Start of Information
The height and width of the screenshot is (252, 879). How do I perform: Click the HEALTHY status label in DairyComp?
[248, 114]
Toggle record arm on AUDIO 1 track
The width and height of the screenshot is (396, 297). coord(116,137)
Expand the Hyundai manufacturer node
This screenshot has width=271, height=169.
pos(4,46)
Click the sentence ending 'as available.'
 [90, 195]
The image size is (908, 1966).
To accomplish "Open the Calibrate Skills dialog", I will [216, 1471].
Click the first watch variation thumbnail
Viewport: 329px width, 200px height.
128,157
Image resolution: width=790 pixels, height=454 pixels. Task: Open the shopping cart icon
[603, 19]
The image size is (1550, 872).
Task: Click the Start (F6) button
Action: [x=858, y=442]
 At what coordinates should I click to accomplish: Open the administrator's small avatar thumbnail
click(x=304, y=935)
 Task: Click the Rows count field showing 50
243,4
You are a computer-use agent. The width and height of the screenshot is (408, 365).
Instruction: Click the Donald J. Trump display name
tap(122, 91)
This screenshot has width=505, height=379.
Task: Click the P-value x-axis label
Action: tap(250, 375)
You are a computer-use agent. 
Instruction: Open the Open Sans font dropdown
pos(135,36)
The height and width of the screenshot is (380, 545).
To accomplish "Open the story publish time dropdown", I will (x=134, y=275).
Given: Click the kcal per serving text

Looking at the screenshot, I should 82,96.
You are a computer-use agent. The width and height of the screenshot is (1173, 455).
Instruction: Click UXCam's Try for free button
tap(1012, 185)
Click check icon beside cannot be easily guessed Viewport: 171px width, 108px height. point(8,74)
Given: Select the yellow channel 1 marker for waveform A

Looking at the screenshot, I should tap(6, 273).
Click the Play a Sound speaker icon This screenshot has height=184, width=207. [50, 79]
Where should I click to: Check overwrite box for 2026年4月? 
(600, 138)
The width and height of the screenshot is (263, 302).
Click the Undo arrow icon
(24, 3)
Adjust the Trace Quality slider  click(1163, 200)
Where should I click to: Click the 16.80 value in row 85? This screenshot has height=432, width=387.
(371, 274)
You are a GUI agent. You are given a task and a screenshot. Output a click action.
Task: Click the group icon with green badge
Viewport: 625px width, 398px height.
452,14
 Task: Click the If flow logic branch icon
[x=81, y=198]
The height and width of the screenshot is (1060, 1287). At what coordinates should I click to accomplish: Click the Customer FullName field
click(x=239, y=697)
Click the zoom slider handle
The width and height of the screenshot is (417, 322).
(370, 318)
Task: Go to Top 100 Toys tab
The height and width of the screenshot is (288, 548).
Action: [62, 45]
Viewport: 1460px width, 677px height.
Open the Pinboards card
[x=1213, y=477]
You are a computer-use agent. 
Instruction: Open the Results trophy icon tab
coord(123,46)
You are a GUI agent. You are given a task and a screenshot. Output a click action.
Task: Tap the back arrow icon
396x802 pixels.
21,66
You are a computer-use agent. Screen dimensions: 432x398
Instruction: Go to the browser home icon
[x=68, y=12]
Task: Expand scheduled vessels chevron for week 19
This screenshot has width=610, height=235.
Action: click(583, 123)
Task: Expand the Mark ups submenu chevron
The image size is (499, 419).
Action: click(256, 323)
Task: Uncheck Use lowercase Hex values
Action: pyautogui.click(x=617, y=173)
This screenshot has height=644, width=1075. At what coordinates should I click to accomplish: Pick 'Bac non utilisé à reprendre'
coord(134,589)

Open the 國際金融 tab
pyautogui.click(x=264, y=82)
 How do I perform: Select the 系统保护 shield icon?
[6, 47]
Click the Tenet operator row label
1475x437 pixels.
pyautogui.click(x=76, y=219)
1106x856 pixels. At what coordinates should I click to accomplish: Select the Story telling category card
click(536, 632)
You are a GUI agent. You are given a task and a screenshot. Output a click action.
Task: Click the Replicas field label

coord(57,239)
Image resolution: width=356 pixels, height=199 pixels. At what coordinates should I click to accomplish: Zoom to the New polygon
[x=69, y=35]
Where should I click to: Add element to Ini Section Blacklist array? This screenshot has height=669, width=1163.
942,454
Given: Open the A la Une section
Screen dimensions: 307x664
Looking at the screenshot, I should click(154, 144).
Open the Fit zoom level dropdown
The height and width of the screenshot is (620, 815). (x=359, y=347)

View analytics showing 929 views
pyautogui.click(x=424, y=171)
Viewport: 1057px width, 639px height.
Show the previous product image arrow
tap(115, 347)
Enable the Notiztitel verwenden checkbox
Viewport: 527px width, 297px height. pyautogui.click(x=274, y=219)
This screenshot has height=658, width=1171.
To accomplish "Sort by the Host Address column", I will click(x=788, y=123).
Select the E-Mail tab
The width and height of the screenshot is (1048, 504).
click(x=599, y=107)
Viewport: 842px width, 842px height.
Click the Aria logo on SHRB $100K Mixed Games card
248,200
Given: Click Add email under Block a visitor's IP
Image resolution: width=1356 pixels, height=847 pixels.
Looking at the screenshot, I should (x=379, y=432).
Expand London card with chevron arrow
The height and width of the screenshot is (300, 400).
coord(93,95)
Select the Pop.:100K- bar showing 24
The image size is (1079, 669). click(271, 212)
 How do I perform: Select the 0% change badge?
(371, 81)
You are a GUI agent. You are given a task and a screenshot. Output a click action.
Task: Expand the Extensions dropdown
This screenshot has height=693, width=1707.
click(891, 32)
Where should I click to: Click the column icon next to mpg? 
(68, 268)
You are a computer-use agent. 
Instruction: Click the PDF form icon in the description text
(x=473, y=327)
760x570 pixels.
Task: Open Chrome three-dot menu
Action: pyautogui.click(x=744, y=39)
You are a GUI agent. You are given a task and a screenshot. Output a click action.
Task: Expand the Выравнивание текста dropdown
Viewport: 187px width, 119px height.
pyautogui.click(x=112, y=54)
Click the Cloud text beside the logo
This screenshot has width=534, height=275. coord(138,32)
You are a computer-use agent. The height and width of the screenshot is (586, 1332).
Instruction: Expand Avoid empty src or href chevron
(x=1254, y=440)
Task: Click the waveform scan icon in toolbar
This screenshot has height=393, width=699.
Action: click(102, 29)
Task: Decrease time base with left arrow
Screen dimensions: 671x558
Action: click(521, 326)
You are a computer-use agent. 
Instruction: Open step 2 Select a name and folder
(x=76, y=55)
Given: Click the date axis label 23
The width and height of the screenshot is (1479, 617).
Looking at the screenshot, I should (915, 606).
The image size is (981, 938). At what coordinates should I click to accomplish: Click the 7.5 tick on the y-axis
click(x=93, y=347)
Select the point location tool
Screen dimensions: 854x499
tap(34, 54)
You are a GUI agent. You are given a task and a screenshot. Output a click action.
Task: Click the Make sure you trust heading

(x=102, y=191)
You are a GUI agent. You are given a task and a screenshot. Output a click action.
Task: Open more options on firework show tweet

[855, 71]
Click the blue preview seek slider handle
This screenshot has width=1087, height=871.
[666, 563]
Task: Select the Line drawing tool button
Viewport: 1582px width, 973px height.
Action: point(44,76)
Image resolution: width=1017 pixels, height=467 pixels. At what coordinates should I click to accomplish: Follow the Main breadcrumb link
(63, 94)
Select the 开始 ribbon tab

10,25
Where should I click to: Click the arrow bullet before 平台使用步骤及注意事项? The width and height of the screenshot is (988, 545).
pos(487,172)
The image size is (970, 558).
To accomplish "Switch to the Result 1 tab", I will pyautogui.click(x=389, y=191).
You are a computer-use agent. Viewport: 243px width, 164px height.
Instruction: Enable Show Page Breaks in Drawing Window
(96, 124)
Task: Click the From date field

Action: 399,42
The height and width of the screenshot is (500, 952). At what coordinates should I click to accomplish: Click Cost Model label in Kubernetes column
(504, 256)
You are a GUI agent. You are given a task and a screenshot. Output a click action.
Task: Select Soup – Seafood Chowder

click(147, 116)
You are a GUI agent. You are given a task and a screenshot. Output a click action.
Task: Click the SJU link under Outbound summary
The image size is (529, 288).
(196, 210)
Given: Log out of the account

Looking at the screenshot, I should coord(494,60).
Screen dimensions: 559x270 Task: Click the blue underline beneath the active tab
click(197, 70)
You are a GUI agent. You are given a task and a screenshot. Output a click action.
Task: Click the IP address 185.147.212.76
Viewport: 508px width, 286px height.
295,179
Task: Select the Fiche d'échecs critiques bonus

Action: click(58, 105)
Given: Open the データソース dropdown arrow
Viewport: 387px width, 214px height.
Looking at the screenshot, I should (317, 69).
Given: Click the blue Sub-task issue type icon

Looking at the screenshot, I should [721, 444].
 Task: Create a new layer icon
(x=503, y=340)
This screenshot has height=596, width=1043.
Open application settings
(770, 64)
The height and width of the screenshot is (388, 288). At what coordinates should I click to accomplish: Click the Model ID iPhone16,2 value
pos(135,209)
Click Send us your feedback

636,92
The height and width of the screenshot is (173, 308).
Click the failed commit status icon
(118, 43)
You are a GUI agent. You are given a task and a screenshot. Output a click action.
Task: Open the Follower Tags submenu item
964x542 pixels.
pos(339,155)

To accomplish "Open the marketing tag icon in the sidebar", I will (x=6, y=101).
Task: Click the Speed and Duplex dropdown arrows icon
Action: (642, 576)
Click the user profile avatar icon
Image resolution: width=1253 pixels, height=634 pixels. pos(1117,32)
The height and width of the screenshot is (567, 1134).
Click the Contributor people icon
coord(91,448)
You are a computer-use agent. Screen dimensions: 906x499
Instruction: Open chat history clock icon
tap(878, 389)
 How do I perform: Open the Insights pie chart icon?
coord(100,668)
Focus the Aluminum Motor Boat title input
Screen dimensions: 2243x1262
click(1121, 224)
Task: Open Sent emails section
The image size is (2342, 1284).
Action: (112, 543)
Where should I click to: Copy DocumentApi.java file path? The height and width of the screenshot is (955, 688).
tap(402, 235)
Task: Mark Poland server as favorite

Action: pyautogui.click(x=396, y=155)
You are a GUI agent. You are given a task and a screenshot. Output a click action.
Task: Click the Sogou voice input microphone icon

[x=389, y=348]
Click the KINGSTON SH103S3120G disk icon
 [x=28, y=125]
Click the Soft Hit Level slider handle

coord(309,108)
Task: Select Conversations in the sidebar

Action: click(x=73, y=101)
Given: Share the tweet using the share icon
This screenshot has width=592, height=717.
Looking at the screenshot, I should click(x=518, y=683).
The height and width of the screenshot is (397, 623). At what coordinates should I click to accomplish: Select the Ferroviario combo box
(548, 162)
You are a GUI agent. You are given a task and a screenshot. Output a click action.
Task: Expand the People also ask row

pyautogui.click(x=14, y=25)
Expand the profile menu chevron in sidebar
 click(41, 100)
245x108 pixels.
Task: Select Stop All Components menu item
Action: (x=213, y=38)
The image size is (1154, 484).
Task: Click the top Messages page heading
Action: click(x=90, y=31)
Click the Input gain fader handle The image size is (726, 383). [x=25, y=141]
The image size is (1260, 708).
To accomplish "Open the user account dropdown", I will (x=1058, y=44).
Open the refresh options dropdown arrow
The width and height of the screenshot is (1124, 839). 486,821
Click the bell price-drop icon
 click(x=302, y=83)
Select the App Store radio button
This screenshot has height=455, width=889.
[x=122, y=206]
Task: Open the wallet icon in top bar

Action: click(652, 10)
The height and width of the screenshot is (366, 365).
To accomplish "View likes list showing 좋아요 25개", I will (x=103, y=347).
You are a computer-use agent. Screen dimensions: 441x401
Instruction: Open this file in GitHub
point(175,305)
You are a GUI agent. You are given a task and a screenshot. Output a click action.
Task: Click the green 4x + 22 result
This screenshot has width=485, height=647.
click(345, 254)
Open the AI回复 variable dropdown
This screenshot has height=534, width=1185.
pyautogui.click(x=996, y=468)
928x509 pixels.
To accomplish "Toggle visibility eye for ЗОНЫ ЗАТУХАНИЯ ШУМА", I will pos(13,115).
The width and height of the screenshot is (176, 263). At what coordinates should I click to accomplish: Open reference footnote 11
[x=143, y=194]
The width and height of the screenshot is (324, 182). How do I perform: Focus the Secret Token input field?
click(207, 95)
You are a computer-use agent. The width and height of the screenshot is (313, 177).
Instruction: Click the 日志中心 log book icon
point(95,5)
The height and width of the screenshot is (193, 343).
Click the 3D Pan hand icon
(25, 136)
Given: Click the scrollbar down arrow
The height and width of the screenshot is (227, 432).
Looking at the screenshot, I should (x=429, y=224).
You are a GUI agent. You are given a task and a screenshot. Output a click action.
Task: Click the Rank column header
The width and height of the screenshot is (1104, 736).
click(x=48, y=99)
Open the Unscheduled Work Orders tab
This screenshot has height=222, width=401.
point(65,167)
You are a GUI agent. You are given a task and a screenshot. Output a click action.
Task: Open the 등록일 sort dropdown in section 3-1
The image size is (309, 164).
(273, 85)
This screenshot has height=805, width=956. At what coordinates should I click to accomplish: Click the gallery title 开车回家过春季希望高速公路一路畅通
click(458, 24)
End of Information
Work to be completed: Each line above that contains the word "time" counts once; give the total and no other text.

Final answer: 2